Anti-social behaviour
The latest saga with Nick D’Arcy and alcohol-related, anti-social behaviour is nothing new.
I noted with interest that he had reportedly already been in a stoush a year ago at – where else? –the infamous Mooloolaba Esplanade.
Who would have thought that we as parents would ever have had to have a ticketing system, supply security guards and inform the local police before we could have our 16-year-old’s birthday party in our own home.
Jackson’s 11th birthday
When you’re a child, you have that chemical within you that over-rides things like fear, embarrassment and the like.
If you don’t know someone and you want to join in someone else’s fun, you just go and watch and within seconds you’re part of the game.
It’s not like that when you’re an adult. Our chemical has somehow drained away and we worry and fret about things.
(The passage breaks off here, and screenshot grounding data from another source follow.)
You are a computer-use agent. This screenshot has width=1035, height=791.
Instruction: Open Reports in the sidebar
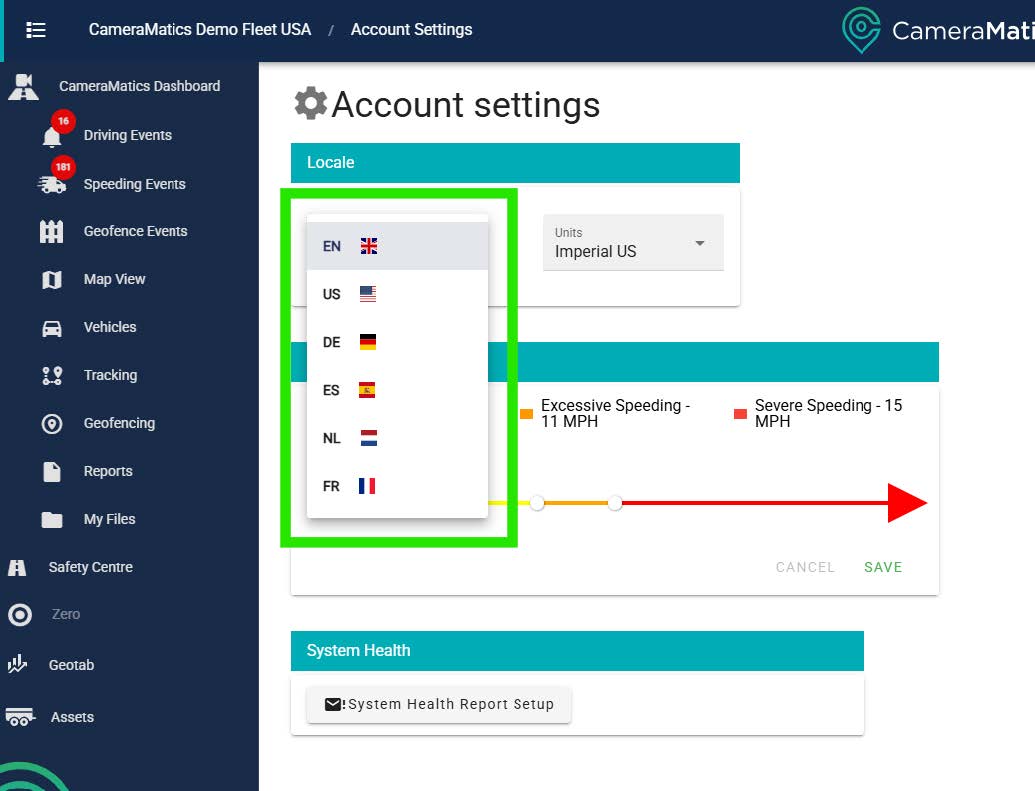point(108,471)
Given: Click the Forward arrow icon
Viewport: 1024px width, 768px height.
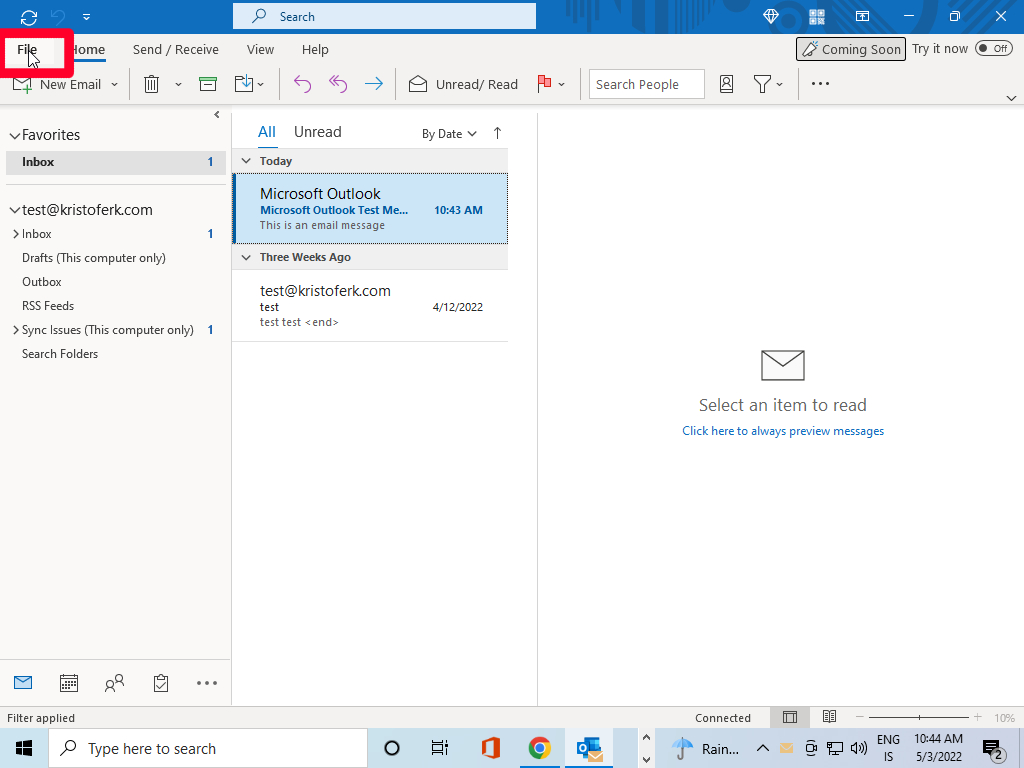Looking at the screenshot, I should pyautogui.click(x=374, y=85).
Jackson still has his chemical. I know this because it didn’t worry him in the least when he handed his second-best friend Nathan, who hadn’t been invited, a birthday invitation that had his first best friend Kurt’s name on it. I might add, it didn’t worry Nathan either.
“Well,” said Jackson, “Kurt couldn’t come at the last minute and so I just gave it to Nathan!”
When an embarrassed Mum called to see if Nathan was actually invited, I simply fessed up: “No, he wasn’t but according to Jackson he now is.”
Please God I want my chemical back.
It’s the old ways that work
Of all the presents that young Jacko got for his birthday – PlayStation games, clothes and a bike – it was the $5 “Old School” skateboard that his overly frugal grandad got from St Vinnies and painted up that my boy cherished the most.
Our PM overseas
I’ll never forget Dame Edna Everage’s assessment of Kevin Rudd on the election trail.
She said: “Do we really want a Prime Minister named Kevin, possums?”
And after seeing him on his overseas trip I sort of agree.
Our Kevin has met with George Bush, John McCain, Hilary Clinton and whatever his first name is Obama.
After seeing Prime Minister Rudd on the international news services with the potential leaders of the free world, I couldn’t help but think how much like Cartman from South Park he looked.
Unfortunately for Kevin, when he shared the stage with George Bush he looked for all the world like he was responding on behalf of all the Certified Practicing Accountants of Australia.